• _DIRECTIONS FOR THIS TASK_
A single number is required: how many lines of the listing below include the word "will".

★ ★ ★ ★ ★ ★ ★

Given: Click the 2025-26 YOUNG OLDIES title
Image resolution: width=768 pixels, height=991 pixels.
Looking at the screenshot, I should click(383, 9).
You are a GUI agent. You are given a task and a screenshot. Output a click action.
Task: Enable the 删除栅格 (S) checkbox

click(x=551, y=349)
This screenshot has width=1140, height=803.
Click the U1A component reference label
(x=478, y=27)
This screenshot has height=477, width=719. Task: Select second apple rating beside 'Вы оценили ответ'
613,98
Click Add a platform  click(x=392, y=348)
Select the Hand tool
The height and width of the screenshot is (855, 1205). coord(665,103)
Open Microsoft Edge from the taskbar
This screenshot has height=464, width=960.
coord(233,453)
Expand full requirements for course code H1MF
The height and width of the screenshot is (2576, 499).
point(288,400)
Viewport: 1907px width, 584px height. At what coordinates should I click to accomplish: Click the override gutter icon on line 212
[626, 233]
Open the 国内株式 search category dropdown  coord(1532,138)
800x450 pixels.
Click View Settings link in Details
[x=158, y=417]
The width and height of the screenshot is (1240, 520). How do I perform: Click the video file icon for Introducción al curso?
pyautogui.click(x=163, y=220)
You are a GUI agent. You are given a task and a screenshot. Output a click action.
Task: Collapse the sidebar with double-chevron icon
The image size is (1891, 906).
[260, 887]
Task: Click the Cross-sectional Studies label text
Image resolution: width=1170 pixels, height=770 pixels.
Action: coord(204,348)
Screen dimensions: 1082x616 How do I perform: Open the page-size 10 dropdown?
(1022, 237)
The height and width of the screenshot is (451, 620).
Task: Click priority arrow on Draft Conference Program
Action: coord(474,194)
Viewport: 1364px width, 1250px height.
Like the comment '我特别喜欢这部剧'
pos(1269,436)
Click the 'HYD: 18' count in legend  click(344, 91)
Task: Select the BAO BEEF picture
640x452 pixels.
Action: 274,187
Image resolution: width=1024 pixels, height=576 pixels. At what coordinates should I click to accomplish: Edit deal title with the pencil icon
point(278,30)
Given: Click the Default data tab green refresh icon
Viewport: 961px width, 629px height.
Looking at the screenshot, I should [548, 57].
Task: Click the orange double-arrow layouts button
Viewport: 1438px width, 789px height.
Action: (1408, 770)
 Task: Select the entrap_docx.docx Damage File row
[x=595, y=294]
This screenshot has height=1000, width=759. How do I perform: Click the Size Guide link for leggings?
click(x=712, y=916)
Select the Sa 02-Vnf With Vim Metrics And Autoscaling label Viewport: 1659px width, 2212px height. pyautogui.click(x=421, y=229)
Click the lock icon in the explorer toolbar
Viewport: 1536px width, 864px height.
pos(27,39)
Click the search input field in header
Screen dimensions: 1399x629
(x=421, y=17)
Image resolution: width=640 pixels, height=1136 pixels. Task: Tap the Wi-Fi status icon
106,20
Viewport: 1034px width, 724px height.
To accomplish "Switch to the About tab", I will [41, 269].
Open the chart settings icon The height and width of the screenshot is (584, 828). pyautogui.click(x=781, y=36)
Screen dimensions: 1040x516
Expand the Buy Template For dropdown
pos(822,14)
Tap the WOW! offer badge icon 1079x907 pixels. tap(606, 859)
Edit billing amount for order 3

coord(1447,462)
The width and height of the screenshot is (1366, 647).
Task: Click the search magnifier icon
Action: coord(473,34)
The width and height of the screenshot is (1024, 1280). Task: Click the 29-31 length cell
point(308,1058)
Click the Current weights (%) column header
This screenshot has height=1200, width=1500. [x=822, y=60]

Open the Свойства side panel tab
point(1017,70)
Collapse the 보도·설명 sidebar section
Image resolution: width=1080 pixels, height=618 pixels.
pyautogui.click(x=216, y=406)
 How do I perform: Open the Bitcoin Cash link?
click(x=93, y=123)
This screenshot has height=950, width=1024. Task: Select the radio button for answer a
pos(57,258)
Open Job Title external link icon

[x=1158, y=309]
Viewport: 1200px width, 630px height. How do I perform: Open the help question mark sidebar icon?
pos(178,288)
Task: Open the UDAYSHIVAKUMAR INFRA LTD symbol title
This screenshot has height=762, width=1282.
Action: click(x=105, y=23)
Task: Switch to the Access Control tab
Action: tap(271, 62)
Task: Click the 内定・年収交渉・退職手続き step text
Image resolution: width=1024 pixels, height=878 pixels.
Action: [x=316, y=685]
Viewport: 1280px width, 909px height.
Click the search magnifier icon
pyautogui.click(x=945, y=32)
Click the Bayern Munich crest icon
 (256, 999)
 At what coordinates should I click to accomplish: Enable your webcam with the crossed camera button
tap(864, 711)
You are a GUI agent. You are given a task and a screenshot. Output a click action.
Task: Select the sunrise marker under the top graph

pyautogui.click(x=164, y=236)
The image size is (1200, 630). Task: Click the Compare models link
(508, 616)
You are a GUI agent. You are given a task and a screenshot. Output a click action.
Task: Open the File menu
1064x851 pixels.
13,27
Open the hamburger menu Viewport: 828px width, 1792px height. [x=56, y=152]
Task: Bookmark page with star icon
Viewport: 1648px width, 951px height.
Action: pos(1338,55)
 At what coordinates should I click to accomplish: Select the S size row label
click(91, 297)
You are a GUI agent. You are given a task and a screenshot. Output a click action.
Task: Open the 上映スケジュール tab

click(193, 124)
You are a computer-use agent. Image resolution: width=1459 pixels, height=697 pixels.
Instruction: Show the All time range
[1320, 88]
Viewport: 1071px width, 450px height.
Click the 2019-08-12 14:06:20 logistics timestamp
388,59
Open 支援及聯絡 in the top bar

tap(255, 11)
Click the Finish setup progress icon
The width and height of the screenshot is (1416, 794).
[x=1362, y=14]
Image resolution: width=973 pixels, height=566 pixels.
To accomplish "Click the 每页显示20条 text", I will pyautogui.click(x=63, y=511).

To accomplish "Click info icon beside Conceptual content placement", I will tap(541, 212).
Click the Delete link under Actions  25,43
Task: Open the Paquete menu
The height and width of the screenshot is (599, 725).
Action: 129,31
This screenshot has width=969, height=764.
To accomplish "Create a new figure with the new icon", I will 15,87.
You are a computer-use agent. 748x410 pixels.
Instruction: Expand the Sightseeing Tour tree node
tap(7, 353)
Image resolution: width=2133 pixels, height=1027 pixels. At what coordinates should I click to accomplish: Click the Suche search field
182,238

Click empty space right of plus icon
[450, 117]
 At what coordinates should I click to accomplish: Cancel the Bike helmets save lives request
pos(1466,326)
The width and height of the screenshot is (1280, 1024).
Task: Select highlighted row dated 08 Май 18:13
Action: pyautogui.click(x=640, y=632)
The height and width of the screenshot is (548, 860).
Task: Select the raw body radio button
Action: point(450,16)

★ ★ ★ ★ ★ ★ ★

• _YOUR SOLUTION_
4